ATSIC's hand was forced by a demonstration organised by Danila Dilba's staff and held outside the ATSIC offices in Darwin on March 24. Despite repeated requests for ATSIC councillors, elected by the Aboriginal community to represent their interests, to come out of the building and address the rally, they declined and instead locked the doors of the public office.

Speakers at the rally called on their ATSIC councillors, and in particular the zone commissioner, John Patterson, to publicly state their position on funding for Danila Dilba.

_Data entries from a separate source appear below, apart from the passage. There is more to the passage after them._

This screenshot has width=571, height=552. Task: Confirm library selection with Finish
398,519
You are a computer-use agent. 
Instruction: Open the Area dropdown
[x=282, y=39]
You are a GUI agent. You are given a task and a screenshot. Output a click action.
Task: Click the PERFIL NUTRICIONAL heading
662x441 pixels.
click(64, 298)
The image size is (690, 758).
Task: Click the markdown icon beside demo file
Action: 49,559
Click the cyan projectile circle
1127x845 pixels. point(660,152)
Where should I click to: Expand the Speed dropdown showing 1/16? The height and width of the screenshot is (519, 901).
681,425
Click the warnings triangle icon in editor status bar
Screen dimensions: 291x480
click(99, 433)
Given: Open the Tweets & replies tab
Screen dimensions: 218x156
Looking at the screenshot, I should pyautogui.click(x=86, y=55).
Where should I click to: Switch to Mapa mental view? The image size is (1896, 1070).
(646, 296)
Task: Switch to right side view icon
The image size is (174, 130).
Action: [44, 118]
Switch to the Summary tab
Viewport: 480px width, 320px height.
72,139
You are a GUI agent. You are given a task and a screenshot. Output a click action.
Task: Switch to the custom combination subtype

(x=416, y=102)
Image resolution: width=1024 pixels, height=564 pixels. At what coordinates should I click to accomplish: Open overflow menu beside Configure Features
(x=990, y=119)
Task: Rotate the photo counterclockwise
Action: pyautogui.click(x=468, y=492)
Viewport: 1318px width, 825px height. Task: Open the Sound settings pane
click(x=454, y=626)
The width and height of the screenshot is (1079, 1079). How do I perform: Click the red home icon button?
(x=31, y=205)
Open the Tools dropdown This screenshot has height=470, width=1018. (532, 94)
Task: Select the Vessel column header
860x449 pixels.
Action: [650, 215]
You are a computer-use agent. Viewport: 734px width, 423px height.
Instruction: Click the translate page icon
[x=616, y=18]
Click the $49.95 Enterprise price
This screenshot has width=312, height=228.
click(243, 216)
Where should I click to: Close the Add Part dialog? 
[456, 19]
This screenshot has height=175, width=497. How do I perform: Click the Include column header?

Since 1991, when Danila Dilba was established with funding from the National Aboriginal Health Strategy, ongoing funding has been a problem. Although the clinic provided vital services, seeing between 1000 to 1200 people per month from all over the Territory, it has been unable to secure a stable and permanent source of funding.

In the past Danila Dilba has been funded by governments as well as by ATSIC, but there has been no commitment from any of these sources that the clinic's doors will always be open to Aboriginal people. The $84,000 just provided by ATSIC will see the clinic through only to mid-year.

Roseanne Brennan, who is on the executive of Danila Dilba, told the March 24 rally that the ongoing funding crisis was “totally ludicrous” and that it “must stop”. At a time when the terrible state of Aboriginal health is widely recognised, Brennan said, workers at the Clinic don't need the “added stress” of not knowing whether they will be paid for their vital work or whether Danila Dilba will be able to keep its doors open in the long term.